Dataset
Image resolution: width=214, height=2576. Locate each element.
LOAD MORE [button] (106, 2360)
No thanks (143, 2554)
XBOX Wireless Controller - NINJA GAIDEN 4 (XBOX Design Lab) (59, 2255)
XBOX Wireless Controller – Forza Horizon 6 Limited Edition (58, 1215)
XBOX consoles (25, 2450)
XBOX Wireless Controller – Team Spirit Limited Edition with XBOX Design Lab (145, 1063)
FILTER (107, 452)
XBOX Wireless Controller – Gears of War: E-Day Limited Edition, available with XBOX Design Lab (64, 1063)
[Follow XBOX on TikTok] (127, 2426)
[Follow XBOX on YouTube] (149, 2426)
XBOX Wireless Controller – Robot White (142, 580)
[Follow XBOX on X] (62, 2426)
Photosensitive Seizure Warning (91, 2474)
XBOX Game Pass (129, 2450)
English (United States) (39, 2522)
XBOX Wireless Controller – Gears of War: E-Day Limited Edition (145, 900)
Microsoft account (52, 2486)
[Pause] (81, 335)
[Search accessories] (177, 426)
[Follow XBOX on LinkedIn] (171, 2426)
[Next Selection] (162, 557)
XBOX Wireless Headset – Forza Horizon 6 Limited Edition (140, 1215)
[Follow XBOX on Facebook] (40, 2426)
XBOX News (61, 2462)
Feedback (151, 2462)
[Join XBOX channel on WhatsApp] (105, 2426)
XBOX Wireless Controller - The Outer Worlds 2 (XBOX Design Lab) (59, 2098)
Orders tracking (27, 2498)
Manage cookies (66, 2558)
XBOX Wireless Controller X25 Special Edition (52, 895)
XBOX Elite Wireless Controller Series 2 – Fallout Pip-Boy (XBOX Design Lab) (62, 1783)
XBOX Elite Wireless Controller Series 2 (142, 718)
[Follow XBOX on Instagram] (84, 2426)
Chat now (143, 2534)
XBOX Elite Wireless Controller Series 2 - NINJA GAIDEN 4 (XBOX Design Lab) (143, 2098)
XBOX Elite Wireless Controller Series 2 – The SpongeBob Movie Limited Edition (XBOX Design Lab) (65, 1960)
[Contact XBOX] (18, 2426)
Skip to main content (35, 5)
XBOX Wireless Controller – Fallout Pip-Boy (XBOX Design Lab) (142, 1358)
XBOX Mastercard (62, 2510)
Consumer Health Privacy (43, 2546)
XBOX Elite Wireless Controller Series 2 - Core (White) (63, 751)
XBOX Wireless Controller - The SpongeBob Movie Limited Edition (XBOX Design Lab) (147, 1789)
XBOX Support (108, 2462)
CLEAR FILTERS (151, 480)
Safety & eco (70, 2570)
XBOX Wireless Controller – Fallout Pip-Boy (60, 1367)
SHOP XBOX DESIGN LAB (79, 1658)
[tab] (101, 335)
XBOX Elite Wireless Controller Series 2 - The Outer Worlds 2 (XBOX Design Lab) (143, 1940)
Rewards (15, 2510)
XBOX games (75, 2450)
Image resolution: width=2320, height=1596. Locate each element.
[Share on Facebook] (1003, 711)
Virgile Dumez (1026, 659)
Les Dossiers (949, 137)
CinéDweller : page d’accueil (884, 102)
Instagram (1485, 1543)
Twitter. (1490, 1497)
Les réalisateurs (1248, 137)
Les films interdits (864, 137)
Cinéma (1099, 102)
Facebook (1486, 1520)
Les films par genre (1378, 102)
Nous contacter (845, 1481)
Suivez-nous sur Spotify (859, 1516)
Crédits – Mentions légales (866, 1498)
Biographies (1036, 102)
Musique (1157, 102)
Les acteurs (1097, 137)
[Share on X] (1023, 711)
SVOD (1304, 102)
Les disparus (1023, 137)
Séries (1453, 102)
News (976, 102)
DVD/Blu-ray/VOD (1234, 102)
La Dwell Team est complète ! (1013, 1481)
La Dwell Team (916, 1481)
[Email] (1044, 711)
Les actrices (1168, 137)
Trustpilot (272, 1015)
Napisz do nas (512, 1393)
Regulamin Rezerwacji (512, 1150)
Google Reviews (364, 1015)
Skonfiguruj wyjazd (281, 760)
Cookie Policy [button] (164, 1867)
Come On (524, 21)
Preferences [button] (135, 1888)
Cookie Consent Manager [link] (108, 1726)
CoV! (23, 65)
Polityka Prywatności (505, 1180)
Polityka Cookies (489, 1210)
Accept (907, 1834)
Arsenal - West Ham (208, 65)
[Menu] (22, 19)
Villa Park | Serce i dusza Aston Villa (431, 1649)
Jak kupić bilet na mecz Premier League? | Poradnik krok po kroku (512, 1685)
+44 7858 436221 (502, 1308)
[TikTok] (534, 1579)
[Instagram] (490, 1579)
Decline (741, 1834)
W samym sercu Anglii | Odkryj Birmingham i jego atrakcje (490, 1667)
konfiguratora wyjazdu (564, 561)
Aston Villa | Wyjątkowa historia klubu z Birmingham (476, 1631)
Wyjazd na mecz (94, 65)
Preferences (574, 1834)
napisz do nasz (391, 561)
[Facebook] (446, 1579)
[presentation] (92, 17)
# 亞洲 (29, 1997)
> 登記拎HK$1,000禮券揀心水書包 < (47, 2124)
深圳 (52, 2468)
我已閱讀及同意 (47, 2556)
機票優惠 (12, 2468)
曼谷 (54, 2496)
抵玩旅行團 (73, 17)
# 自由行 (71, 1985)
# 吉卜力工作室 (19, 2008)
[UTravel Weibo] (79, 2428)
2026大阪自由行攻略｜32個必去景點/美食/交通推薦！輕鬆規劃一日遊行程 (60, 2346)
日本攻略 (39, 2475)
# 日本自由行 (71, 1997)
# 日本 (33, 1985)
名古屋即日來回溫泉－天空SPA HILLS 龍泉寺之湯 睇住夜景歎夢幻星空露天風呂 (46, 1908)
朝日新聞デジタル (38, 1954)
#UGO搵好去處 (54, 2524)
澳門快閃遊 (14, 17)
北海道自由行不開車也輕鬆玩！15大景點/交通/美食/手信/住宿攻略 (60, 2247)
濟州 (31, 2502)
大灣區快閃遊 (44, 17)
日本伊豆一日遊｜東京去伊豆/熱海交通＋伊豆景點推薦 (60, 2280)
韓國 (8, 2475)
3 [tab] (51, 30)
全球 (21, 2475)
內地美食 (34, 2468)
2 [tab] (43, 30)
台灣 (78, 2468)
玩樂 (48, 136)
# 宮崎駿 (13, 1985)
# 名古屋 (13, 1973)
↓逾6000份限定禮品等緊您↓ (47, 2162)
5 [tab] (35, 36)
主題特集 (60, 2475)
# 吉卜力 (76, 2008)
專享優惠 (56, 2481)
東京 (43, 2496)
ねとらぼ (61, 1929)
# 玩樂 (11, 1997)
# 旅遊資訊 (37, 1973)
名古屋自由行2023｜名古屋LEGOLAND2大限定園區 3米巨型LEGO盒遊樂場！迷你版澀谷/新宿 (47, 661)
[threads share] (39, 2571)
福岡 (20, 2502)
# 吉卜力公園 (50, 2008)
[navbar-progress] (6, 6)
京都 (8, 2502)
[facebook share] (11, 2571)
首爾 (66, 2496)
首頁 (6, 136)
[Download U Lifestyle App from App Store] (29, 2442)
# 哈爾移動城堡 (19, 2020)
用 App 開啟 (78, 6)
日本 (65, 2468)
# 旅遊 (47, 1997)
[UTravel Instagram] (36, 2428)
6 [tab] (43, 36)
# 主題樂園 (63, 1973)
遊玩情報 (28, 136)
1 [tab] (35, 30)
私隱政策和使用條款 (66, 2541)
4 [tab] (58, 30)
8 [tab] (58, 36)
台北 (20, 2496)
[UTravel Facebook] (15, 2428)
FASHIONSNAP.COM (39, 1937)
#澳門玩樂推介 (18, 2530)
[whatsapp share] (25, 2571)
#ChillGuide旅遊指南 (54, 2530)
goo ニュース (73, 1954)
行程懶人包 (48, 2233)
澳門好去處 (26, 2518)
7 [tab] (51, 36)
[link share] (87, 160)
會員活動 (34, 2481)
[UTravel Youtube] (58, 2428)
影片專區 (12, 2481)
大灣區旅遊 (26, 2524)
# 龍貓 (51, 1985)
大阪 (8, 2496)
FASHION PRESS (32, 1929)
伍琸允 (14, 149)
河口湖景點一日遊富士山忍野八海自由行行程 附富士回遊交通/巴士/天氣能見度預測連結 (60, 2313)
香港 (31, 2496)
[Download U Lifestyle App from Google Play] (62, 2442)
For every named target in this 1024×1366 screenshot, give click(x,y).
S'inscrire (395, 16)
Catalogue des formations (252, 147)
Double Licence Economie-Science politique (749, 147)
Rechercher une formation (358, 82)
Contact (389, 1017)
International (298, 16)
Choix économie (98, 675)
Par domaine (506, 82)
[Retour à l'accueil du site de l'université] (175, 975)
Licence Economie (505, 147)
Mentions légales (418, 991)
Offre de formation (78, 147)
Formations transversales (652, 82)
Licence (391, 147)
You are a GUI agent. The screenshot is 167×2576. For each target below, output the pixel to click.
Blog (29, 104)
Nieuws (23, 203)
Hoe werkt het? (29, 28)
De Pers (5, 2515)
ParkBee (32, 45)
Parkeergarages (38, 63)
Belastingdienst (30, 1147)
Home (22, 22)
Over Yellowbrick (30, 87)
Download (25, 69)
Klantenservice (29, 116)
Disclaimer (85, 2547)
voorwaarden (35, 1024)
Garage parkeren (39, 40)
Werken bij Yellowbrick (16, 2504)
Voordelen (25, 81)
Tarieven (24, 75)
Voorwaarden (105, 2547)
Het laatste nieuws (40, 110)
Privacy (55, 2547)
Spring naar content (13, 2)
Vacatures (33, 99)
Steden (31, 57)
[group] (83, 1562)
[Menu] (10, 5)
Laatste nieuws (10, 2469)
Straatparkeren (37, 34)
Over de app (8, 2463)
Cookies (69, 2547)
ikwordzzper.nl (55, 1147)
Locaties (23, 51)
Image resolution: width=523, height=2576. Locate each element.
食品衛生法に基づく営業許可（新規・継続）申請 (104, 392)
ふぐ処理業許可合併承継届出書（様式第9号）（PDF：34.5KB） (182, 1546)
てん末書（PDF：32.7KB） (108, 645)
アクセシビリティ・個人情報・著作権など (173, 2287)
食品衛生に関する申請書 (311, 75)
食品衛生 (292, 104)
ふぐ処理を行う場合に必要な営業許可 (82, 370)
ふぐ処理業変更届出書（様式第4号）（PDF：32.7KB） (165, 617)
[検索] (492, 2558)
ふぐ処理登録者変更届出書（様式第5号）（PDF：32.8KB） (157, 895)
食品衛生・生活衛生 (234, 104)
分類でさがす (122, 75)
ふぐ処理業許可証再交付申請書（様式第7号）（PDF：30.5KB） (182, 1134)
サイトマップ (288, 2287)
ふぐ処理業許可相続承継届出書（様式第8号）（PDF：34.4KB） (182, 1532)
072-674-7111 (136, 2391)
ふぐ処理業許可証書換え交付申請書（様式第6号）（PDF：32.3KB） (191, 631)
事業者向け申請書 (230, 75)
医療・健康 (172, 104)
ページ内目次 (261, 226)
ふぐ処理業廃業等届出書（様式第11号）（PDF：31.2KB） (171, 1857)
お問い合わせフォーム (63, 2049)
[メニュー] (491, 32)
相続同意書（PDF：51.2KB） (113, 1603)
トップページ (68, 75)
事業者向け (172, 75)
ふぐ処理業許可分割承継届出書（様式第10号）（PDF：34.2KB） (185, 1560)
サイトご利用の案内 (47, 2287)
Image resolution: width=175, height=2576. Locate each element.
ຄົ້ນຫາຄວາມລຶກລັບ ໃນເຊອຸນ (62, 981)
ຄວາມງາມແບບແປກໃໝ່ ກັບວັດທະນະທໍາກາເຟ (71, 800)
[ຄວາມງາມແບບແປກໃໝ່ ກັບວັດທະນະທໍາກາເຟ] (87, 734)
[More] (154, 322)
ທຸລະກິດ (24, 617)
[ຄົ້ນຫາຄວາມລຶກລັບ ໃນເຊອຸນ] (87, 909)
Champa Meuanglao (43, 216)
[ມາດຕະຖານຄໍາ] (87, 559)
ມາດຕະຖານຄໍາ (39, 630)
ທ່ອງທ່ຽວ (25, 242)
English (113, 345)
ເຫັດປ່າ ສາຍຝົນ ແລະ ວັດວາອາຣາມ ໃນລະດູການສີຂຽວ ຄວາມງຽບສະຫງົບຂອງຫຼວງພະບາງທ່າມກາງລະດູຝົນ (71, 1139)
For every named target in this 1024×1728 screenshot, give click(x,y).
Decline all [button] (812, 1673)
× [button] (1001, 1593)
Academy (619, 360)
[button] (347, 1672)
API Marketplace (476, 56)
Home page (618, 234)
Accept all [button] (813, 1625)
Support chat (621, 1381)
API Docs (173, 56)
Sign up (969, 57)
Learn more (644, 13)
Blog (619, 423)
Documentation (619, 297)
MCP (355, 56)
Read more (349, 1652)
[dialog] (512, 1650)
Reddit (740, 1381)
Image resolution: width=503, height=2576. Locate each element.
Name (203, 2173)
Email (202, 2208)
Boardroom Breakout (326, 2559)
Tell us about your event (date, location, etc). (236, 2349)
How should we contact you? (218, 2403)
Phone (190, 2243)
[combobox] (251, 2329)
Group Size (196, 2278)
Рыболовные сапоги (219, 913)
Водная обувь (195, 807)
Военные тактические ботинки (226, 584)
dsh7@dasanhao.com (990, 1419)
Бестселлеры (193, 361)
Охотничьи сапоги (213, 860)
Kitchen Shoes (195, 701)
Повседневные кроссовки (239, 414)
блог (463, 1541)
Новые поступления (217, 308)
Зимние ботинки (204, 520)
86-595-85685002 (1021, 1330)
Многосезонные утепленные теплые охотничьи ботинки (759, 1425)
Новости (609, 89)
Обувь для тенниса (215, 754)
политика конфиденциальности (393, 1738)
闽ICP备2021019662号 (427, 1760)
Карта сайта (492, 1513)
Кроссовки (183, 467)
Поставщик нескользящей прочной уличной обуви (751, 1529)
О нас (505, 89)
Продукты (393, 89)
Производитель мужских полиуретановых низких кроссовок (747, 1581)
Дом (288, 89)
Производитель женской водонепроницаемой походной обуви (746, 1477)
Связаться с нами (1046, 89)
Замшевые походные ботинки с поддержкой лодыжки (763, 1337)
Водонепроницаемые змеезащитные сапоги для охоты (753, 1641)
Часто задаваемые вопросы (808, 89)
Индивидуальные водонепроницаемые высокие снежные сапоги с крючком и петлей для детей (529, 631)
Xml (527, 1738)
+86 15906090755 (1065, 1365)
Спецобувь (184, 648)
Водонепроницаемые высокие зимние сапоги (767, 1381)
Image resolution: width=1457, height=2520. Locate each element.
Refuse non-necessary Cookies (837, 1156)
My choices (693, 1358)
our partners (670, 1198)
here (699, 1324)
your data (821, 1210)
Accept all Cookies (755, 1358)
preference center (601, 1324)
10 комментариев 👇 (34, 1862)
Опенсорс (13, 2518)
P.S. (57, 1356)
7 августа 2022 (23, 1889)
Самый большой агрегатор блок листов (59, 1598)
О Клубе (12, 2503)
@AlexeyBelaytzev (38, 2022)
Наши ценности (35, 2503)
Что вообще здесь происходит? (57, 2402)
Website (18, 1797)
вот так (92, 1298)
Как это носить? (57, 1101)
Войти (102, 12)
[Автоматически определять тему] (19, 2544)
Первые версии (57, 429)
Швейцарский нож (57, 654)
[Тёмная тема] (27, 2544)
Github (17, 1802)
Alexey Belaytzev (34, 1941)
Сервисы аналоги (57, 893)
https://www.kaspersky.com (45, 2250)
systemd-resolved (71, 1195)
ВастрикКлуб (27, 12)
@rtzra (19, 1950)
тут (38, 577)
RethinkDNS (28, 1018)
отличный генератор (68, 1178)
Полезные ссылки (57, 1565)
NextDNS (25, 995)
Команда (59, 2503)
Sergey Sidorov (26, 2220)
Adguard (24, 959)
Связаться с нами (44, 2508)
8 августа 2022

Directions for this task
Only the lines from the beginning of the entries through the line bearing "XBOX consoles (25, 2450)" should be returned, each exactly as written.

Completed exercise
Image resolution: width=214, height=2576. Locate each element.
LOAD MORE [button] (106, 2360)
No thanks (143, 2554)
XBOX Wireless Controller - NINJA GAIDEN 4 (XBOX Design Lab) (59, 2255)
XBOX Wireless Controller – Forza Horizon 6 Limited Edition (58, 1215)
XBOX consoles (25, 2450)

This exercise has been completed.